If the device backend is not persistent memory for the nvdimm, there is
need for explicit IO flushes on the backend to ensure persistence.

On SPAPR, the issue is addressed by adding a new hcall to request for
an explicit flush from the guest when the backend is not pmem. So, the
approach here is to convey when the hcall flush is required in a device
tree property. The guest once it knows the device backend is not pmem,
makes the hcall whenever flush is required.

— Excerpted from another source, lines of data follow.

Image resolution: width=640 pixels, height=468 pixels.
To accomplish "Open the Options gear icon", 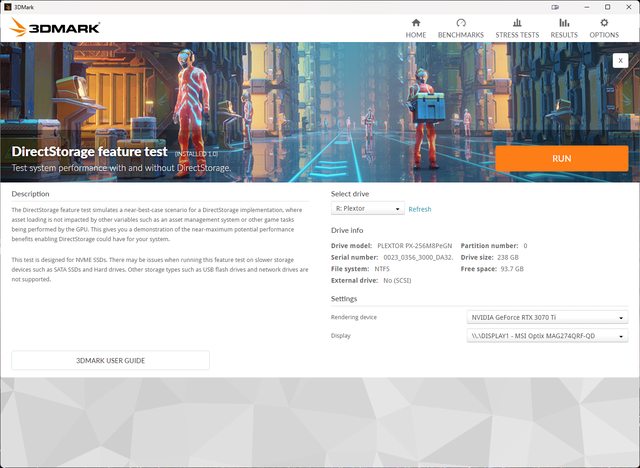I will (x=604, y=22).
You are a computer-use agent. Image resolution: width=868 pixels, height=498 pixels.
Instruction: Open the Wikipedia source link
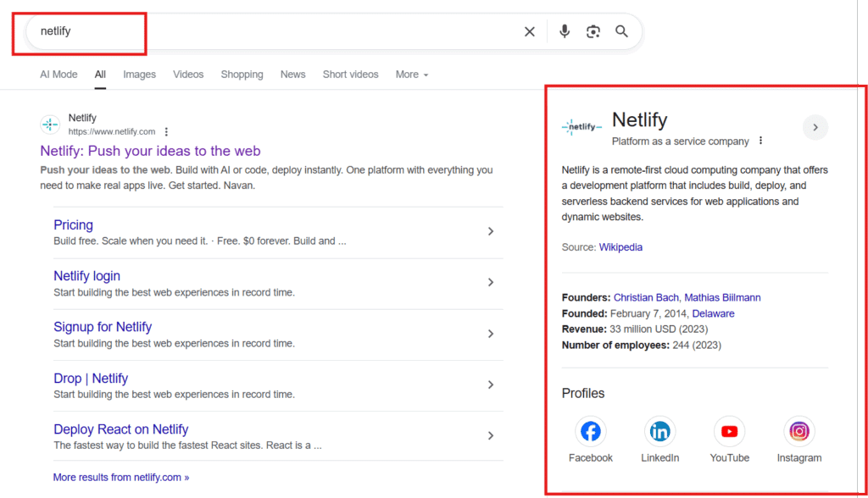coord(620,246)
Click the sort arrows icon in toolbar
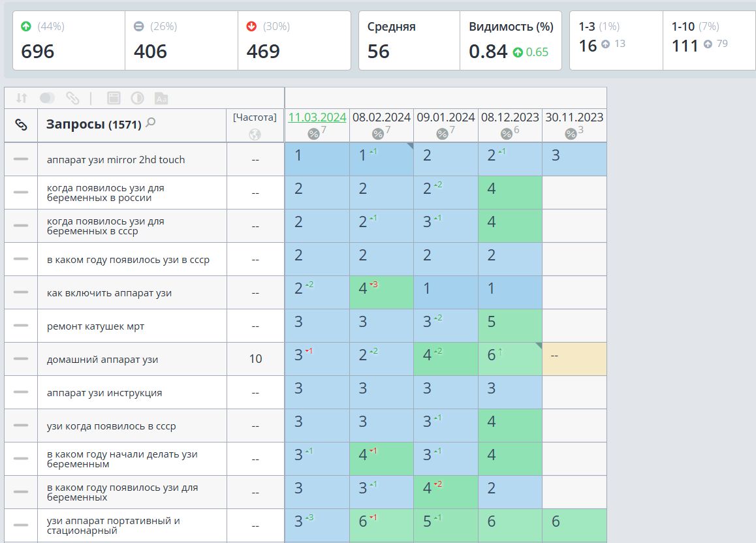Image resolution: width=756 pixels, height=543 pixels. pos(21,99)
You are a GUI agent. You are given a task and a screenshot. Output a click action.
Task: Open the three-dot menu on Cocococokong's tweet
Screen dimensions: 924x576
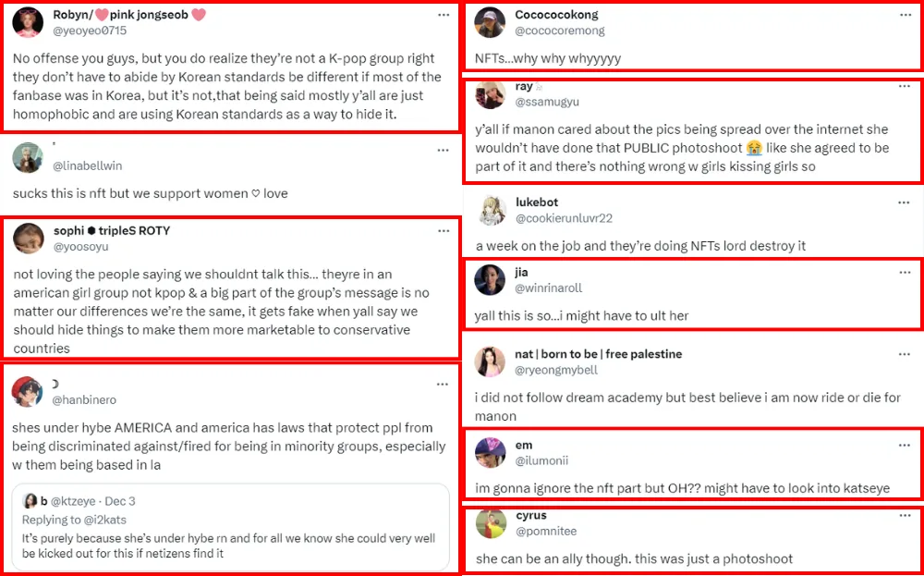(x=904, y=16)
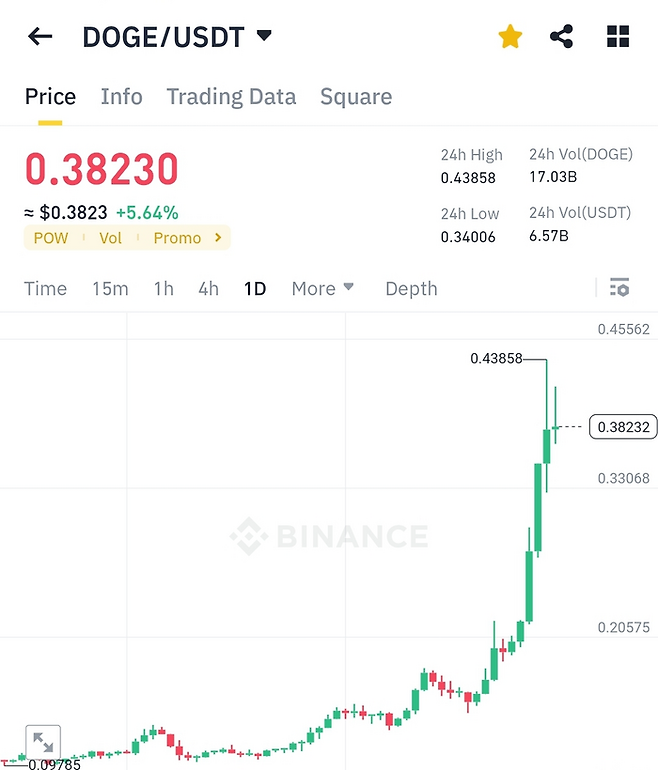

To set the device tree property, the patch introduces a new papr specific
device type inheriting the nvdimm device. When the backend doesn't have
pmem="yes", the device tree property "ibm,hcall-flush-required" is set,
and the guest makes hcall H_SCM_FLUSH requesting for an explicit flush.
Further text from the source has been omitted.